Ella me apartó, sollozando. Nunca vi a una mujer llorar de aquella manera. Sus ojos grises ahora parecían lagunas de tristeza y desconsuelo. Llevó sus manos a su boca, tapando, mientras temblaba, sus finos labios rojos. Perturbado y sin saber qué hacer para detener su llanto, me paralicé, y después de unos segundos me metí en el auto y puse la música, para no escuchar tan triste sonido. Después de un rato tocó la ventana del conductor e hizo señas para explicar que se encotraba major y que ya podía hablarme.

Mi madre había muerto.

Dos semanas atrás.

Sufría de Parkinson lo cual la debilitaba y le complicaba alimentarse.

Lloré. Y lloré un poco más. Hasta que me sujetó por el cuello y me sostuvo tan fuertemente que sentí que nunca me dejaría ir, lo cual me gustó. Me contó cómo había sido, y no le pedí detalles. Las notas y los ramos los había estado mandando ella, porque todavía no había juntado fuerzas para darme la noticia. Quería y prefería que fuera así, en vez del médico de guardia que mostraba poca emoción y pocas palabras.
Nunca había sentido tanta soledad y tanta compañía al mismo tiempo.

Dejamos el auto en el estacionamiento, donde lo encontramos. Ya no lo necesitábamos. Nos teníamos el uno al otro. Me tenía a mi mismo, de nuevo, de regreso, y esta vez de verdad.

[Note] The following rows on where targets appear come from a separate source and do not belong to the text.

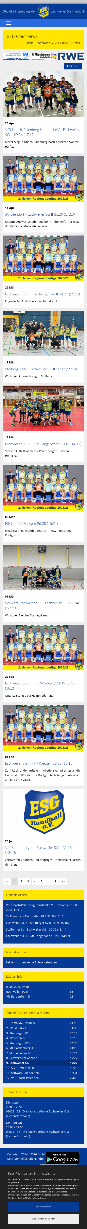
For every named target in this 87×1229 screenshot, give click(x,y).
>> (63, 881)
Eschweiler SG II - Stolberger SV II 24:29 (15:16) (42, 294)
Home (30, 43)
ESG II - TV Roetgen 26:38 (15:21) (31, 524)
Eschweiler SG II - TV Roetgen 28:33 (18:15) (39, 763)
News (76, 43)
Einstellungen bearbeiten (43, 1219)
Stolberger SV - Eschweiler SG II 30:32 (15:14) (41, 369)
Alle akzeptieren (43, 1206)
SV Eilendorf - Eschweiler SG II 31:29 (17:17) (40, 214)
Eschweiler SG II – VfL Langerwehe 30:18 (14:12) (43, 444)
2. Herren (61, 43)
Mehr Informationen (36, 1198)
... (48, 881)
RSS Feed (73, 66)
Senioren (44, 43)
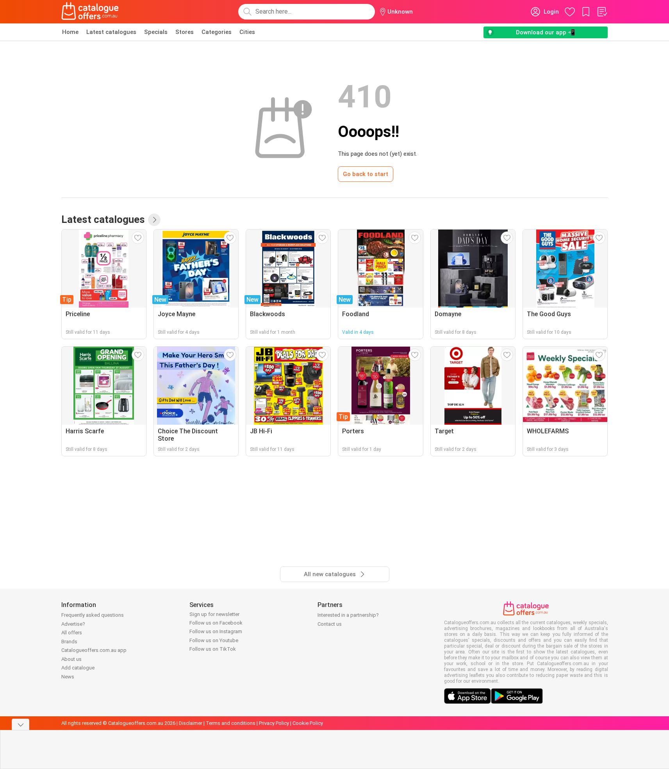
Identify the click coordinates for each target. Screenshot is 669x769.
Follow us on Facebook (216, 623)
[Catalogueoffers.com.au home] (90, 11)
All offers (71, 632)
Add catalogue (78, 668)
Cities (247, 32)
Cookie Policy (308, 723)
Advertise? (73, 624)
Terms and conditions (230, 723)
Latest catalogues (111, 32)
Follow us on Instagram (215, 631)
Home (70, 32)
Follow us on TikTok (212, 649)
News (67, 677)
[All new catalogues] (154, 220)
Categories (217, 32)
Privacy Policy (274, 723)
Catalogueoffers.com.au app (94, 650)
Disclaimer (190, 723)
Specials (156, 32)
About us (71, 659)
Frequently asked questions (92, 615)
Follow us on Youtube (213, 640)
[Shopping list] (602, 11)
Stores (184, 32)
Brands (69, 641)
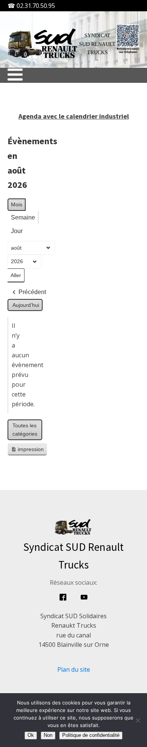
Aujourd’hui (25, 305)
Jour (17, 231)
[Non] (137, 720)
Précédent (32, 292)
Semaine (23, 217)
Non (48, 735)
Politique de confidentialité (90, 735)
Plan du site (73, 669)
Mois (16, 204)
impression (27, 451)
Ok (31, 735)
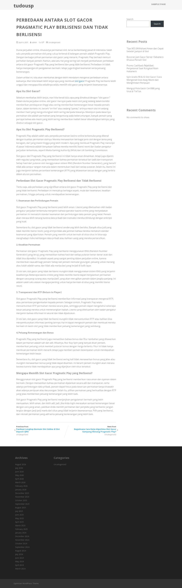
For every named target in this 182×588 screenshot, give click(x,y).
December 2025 (22, 493)
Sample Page (158, 4)
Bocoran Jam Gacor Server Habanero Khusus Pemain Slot (145, 58)
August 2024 (20, 550)
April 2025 (19, 522)
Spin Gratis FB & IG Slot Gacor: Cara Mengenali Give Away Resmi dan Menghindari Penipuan (144, 79)
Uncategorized (54, 42)
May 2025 (19, 518)
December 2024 (22, 536)
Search (130, 19)
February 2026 (21, 486)
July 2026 (19, 468)
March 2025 (20, 525)
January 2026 (20, 489)
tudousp (24, 5)
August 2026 (20, 464)
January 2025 (20, 532)
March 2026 (20, 482)
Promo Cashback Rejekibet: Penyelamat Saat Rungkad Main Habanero (142, 68)
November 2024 (22, 540)
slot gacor (80, 81)
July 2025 (19, 511)
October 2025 (21, 500)
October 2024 (21, 543)
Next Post (95, 429)
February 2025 (21, 529)
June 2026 (19, 471)
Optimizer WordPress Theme (26, 583)
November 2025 (22, 496)
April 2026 (19, 479)
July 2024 (19, 554)
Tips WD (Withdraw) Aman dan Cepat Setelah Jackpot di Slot (145, 50)
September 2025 (22, 504)
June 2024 (19, 558)
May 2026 (19, 475)
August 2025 (20, 507)
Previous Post (38, 429)
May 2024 (19, 561)
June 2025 (19, 514)
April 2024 (19, 565)
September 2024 (22, 547)
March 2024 (20, 568)
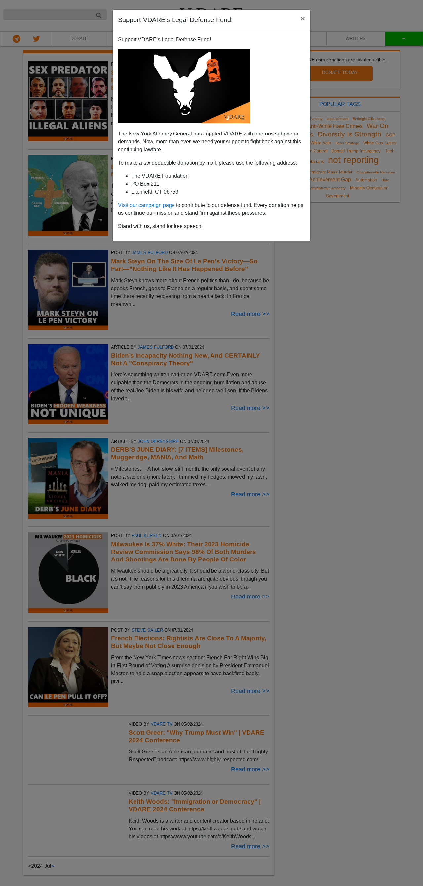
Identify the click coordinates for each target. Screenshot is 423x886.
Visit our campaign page (146, 205)
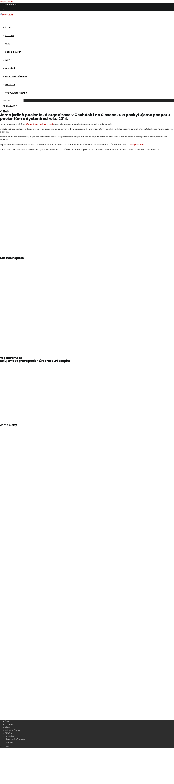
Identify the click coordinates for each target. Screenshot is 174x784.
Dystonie (9, 724)
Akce (7, 727)
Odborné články (12, 730)
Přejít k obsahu (7, 1)
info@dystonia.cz (10, 4)
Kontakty (9, 742)
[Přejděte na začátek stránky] (1, 749)
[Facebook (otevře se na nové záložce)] (6, 9)
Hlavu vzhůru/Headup (15, 739)
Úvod (7, 721)
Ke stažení (10, 736)
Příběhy (8, 733)
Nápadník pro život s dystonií (39, 124)
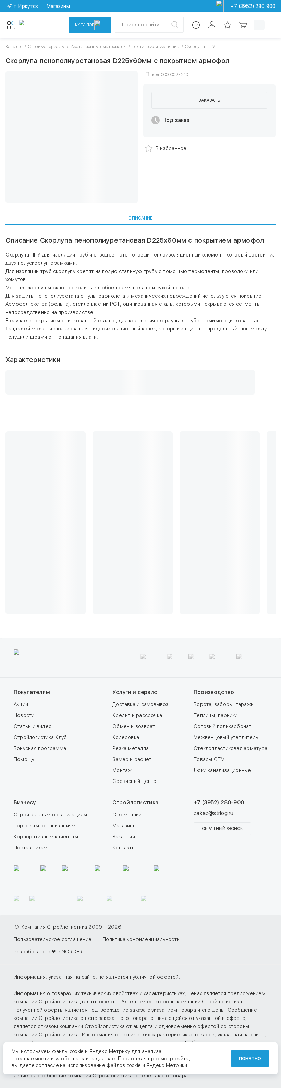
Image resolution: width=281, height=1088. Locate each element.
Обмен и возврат (133, 726)
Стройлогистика (135, 802)
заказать (209, 100)
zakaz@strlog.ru (213, 813)
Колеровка (125, 737)
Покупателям (32, 692)
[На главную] (39, 25)
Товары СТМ (209, 759)
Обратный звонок (222, 828)
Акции (21, 704)
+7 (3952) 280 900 (253, 6)
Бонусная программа (40, 748)
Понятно (250, 1058)
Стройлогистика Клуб (40, 737)
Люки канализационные (222, 770)
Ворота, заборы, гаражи (224, 704)
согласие (47, 1065)
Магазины (124, 826)
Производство (214, 692)
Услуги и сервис (134, 692)
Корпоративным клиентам (46, 837)
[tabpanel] (140, 315)
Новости (24, 715)
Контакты (123, 848)
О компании (127, 815)
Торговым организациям (45, 826)
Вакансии (123, 837)
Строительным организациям (50, 815)
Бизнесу (25, 802)
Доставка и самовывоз (140, 704)
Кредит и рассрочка (137, 715)
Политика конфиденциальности (141, 939)
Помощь (24, 759)
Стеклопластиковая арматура (230, 748)
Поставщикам (30, 848)
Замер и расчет (131, 759)
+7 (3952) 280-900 (219, 802)
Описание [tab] (140, 218)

Fuimos a mi departamento y lo encontré vacío. Parecía que René había aprovechado y se había llevado todo lo que podía, hasta dejarme sin muebles, sin decoración y sin comida. Pero tampoco me importó.

Se veía tan increíblemente hermosa. Me miraba con tanta tranquilidad y luego giraba la cabeza para contemplar la vista del balcón a la ciudad, que me atrajo hasta su lado. Me apoyé junto a ella, mirando las luces de los autos pasar, contemplando los resabios de otro día de vida, y los inicios de una larga, pero verdadera noche de amor.